Real-Valued Somewhat-Pseudorandom Unitaries
Zvika Brakerski, Nir Magrafta
TL;DR
The paper presents a minimal, real-valued construction for pseudorandom unitaries that remain indistinguishable from Haar random unitaries when acting on polynomial-sized, orthogonal input sets. The key idea is to combine a random binary phase with a Hadamard transform to flatten input states, followed by a random permutation to induce pseudorandom unitary behavior on flat, orthogonal inputs, with a rigorous information-theoretic analysis bounding the deviation from Haar statistics. The results rely on quantum-secure cryptographic primitives (PRFs and PRPs) and yield both a PRU and PRSS guarantee under non-adaptive, orthogonal-input constraints. The work contributes a simple, robust pathway to real-valued pseudorandomness and opens questions about scalability and broader input classes beyond orthogonal states.
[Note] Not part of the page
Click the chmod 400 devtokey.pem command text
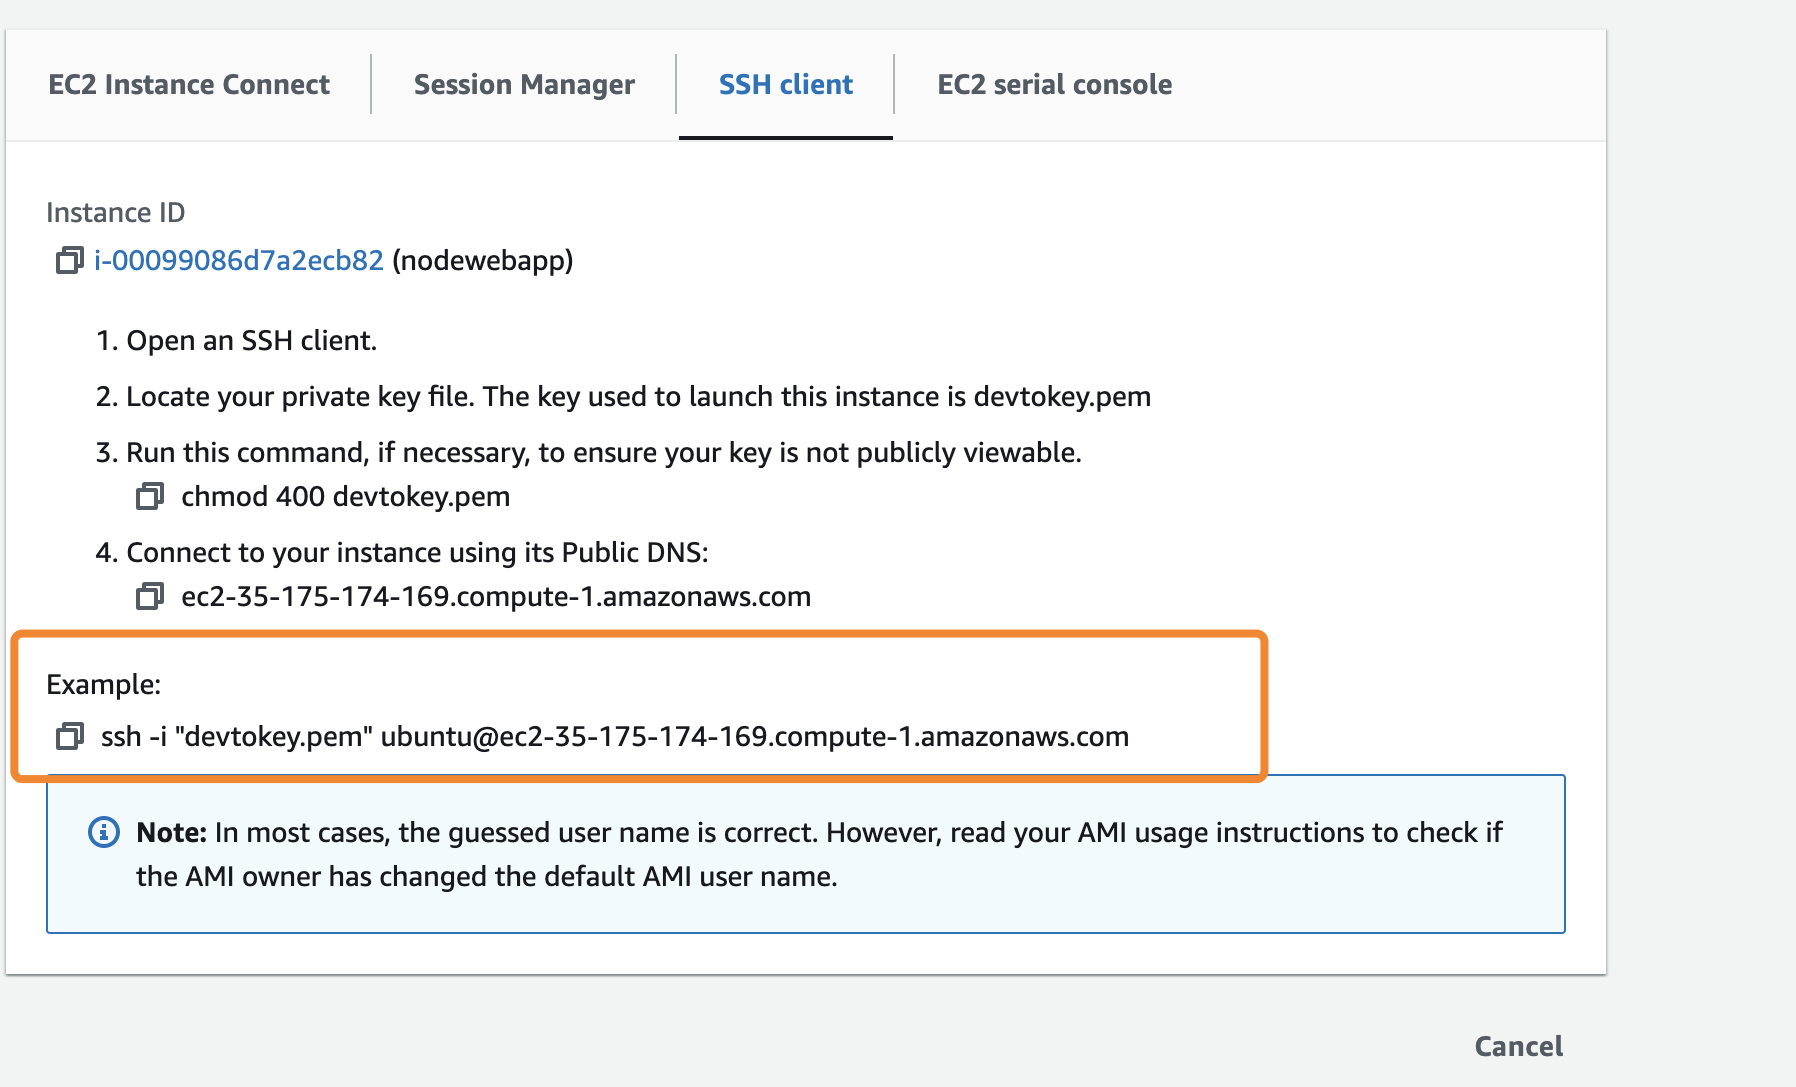 coord(345,497)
The findings have potential implications for quantum cryptography and quantum information tasks where efficient, real-valued pseudorandom unitaries are desirable.
Abstract
We explore a very simple distribution of unitaries: random (binary) phase -- Hadamard -- random (binary) phase -- random computational-basis permutation. We show that this distribution is statistically indistinguishable from random Haar unitaries for any polynomial set of orthogonal input states (in any basis) with polynomial multiplicity. This shows that even though real-valued unitaries cannot be completely pseudorandom (Haug, Bharti, Koh, arXiv:2306.11677), we can still obtain some pseudorandom properties without giving up on the simplicity of a real-valued unitary. Our analysis shows that an even simpler construction: applying a random (binary) phase followed by a random computational-basis permutation, would suffice, assuming that the input is orthogonal and \emph{flat} (that is, has high min-entropy when measured in the computational basis). Using quantum-secure one-way functions (which imply quantum-secure pseudorandom functions and permutations), we obtain an efficient cryptographic instantiation of the above.